- **WHAT THE TASK ASKS**:
In the entries that follow, find every line containing "width" and copy it.
□ □ □
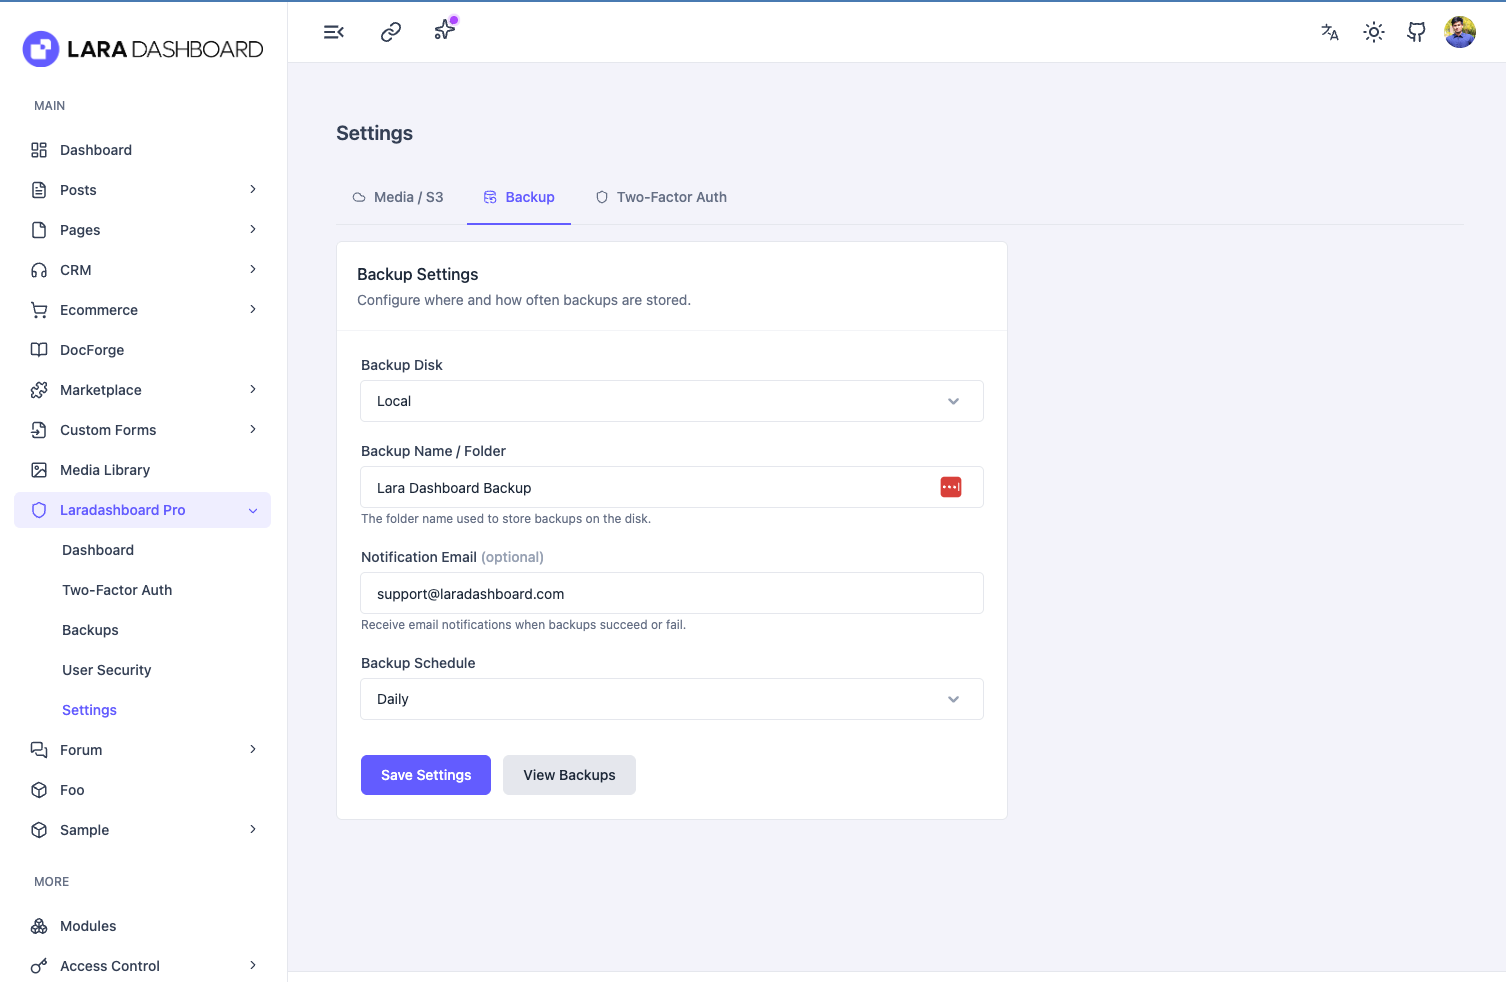Toggle light/dark theme with the sun icon

tap(1373, 31)
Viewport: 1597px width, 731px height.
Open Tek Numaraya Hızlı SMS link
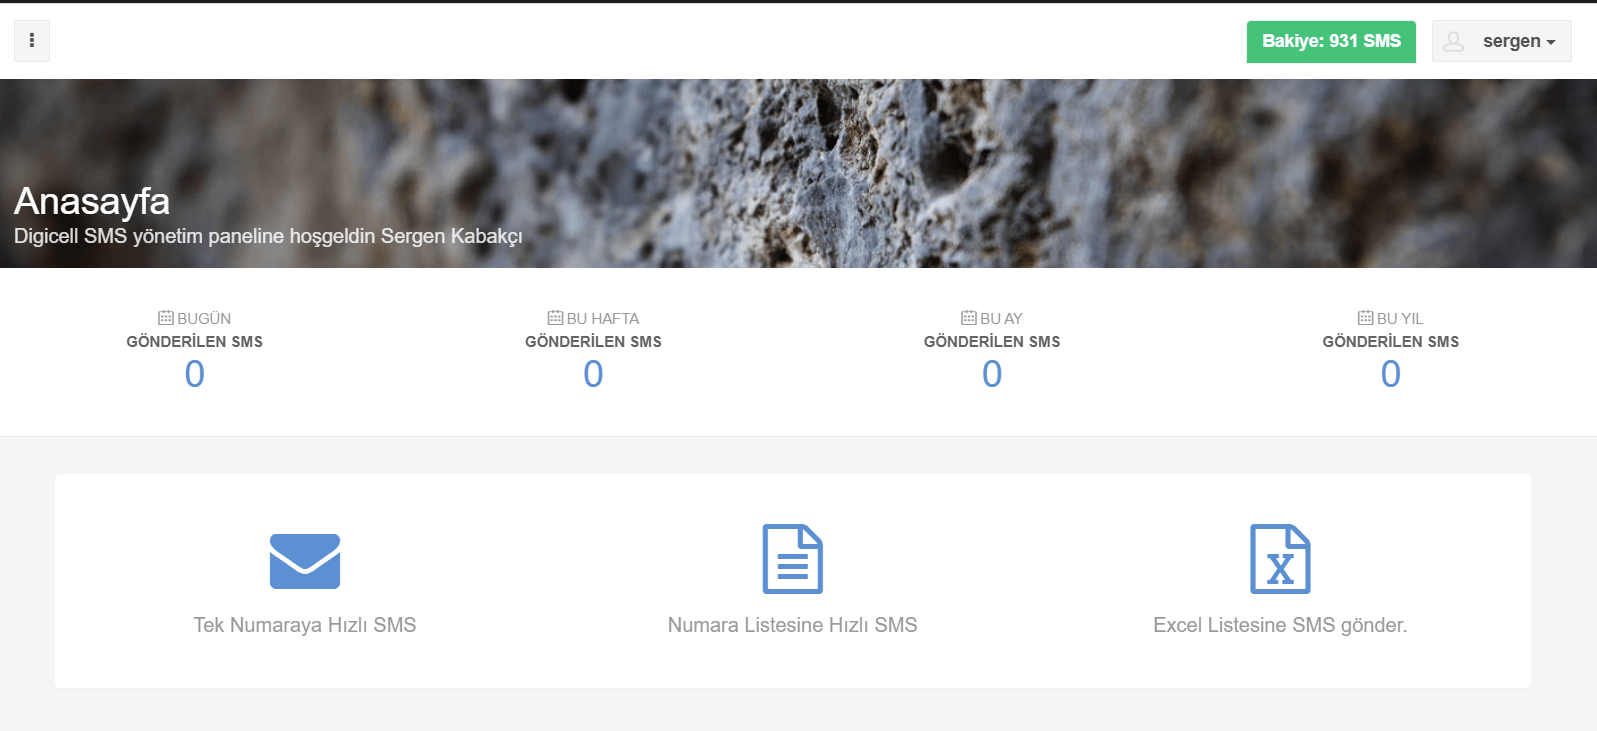pos(305,625)
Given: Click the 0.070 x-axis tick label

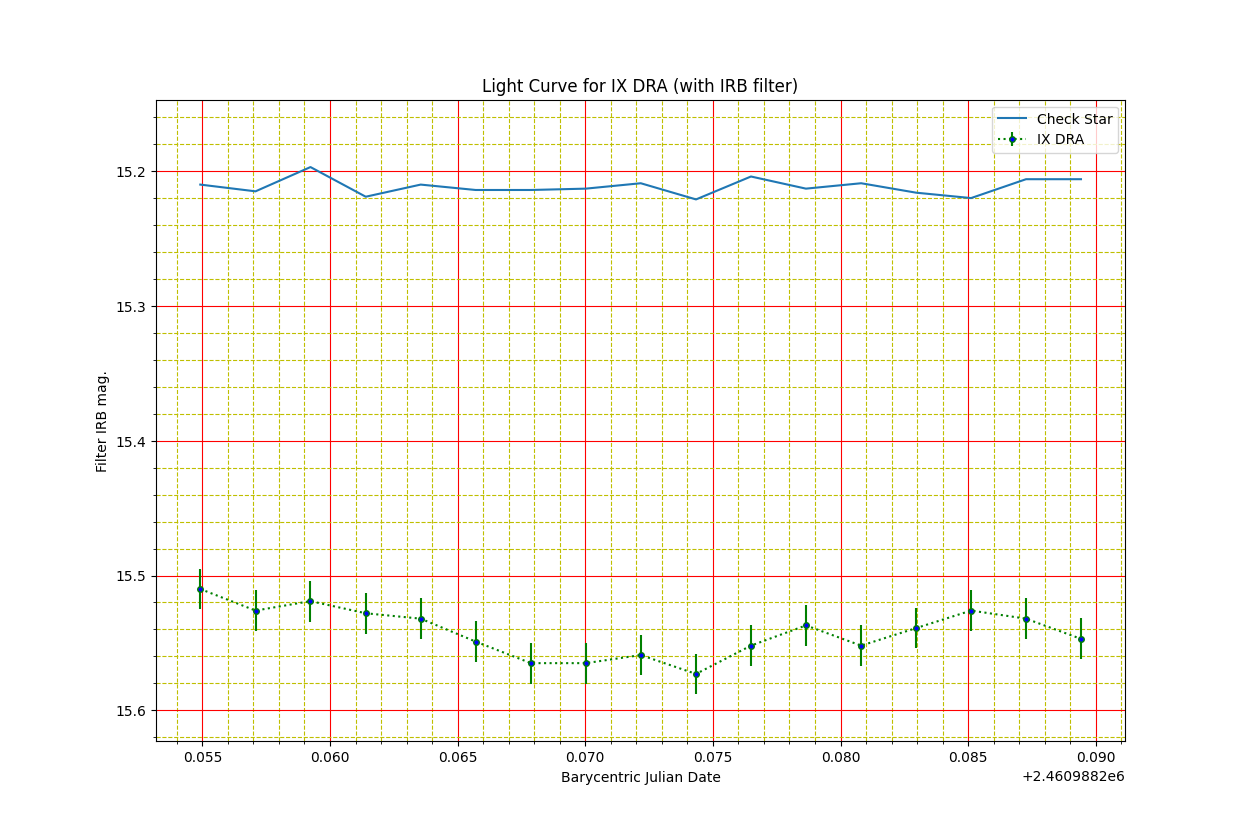Looking at the screenshot, I should 585,758.
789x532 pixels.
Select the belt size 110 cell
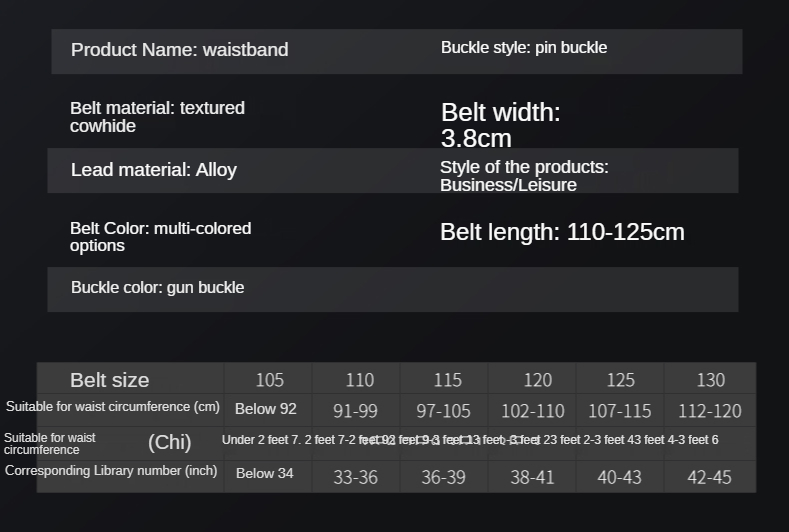coord(359,380)
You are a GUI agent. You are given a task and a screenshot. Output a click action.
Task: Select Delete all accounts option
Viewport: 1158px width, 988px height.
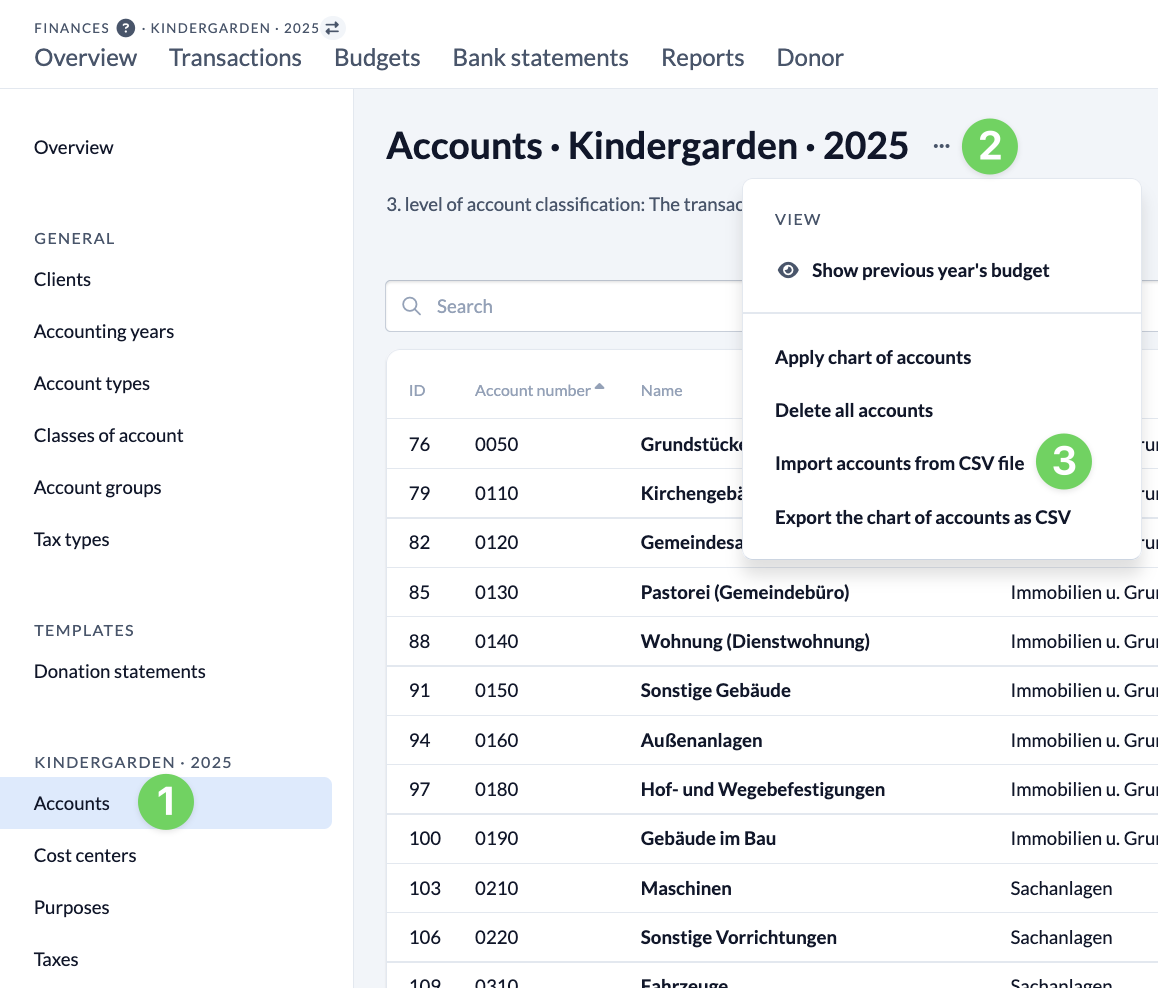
□ □ □
- **SOLVED PROBLEM**:
Viewport: 1597px width, 731px height.
Viewport: 1158px width, 988px height.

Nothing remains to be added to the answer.